The problem: Would you please restate all of the data exactly?

Extracted information:
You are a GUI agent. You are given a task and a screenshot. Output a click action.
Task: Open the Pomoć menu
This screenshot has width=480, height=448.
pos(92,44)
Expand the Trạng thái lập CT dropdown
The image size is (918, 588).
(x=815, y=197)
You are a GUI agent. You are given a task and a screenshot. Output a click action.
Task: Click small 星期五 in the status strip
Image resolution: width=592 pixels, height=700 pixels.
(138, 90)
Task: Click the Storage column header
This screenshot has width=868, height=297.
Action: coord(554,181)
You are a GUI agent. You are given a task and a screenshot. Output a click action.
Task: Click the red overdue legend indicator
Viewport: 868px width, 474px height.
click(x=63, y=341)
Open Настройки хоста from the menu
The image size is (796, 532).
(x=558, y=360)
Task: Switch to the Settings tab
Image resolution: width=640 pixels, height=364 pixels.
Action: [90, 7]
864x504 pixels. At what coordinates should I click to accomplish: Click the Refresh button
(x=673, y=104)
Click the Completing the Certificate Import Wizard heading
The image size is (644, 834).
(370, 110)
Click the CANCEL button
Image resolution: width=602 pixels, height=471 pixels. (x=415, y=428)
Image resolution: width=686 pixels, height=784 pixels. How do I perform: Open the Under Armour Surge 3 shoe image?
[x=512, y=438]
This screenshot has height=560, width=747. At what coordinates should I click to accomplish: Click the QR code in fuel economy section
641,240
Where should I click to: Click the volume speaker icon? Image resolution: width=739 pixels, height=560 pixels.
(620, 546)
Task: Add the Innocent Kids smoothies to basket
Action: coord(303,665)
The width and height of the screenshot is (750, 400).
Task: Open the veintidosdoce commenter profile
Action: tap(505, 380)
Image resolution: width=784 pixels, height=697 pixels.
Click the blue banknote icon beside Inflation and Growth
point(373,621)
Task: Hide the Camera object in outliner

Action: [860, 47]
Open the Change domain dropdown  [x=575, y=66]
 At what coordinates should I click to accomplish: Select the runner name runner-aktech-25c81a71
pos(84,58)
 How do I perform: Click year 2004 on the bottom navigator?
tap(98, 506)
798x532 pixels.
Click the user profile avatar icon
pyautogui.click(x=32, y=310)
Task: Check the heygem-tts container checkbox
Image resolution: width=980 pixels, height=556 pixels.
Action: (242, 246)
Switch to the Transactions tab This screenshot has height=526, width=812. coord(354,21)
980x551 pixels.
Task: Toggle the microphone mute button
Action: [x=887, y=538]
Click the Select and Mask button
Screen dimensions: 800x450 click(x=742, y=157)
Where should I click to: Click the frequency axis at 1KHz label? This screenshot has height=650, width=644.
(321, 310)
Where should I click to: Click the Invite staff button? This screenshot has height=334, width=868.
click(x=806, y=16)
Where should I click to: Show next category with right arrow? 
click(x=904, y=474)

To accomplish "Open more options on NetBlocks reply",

Answer section:
You are a GUI agent. You are given a task and a screenshot. Output a click action.
Task: Open the Pomoć menu
This screenshot has width=480, height=448.
pos(92,44)
Expand the Trạng thái lập CT dropdown
The image size is (918, 588).
(x=815, y=197)
You are a GUI agent. You are given a task and a screenshot. Output a click action.
Task: Click small 星期五 in the status strip
Image resolution: width=592 pixels, height=700 pixels.
(138, 90)
Task: Click the Storage column header
This screenshot has width=868, height=297.
Action: coord(554,181)
You are a GUI agent. You are given a task and a screenshot. Output a click action.
Task: Click the red overdue legend indicator
Viewport: 868px width, 474px height.
click(x=63, y=341)
Open Настройки хоста from the menu
The image size is (796, 532).
(x=558, y=360)
Task: Switch to the Settings tab
Image resolution: width=640 pixels, height=364 pixels.
Action: [90, 7]
864x504 pixels. At what coordinates should I click to accomplish: Click the Refresh button
(x=673, y=104)
Click the Completing the Certificate Import Wizard heading
The image size is (644, 834).
(370, 110)
Click the CANCEL button
Image resolution: width=602 pixels, height=471 pixels. (x=415, y=428)
Image resolution: width=686 pixels, height=784 pixels. How do I perform: Open the Under Armour Surge 3 shoe image?
[x=512, y=438]
This screenshot has height=560, width=747. At what coordinates should I click to accomplish: Click the QR code in fuel economy section
641,240
Where should I click to: Click the volume speaker icon? Image resolution: width=739 pixels, height=560 pixels.
(620, 546)
Task: Add the Innocent Kids smoothies to basket
Action: coord(303,665)
The width and height of the screenshot is (750, 400).
Task: Open the veintidosdoce commenter profile
Action: tap(505, 380)
Image resolution: width=784 pixels, height=697 pixels.
Click the blue banknote icon beside Inflation and Growth
point(373,621)
Task: Hide the Camera object in outliner

Action: [860, 47]
Open the Change domain dropdown  [x=575, y=66]
 At what coordinates should I click to accomplish: Select the runner name runner-aktech-25c81a71
pos(84,58)
 How do I perform: Click year 2004 on the bottom navigator?
tap(98, 506)
798x532 pixels.
Click the user profile avatar icon
pyautogui.click(x=32, y=310)
Task: Check the heygem-tts container checkbox
Image resolution: width=980 pixels, height=556 pixels.
Action: (242, 246)
Switch to the Transactions tab This screenshot has height=526, width=812. coord(354,21)
980x551 pixels.
Task: Toggle the microphone mute button
Action: [x=887, y=538]
Click the Select and Mask button
Screen dimensions: 800x450 click(x=742, y=157)
Where should I click to: Click the frequency axis at 1KHz label? This screenshot has height=650, width=644.
(321, 310)
Where should I click to: Click the Invite staff button? This screenshot has height=334, width=868.
click(x=806, y=16)
Where should I click to: Show next category with right arrow? 
click(x=904, y=474)

To accomplish "Open more options on NetBlocks reply",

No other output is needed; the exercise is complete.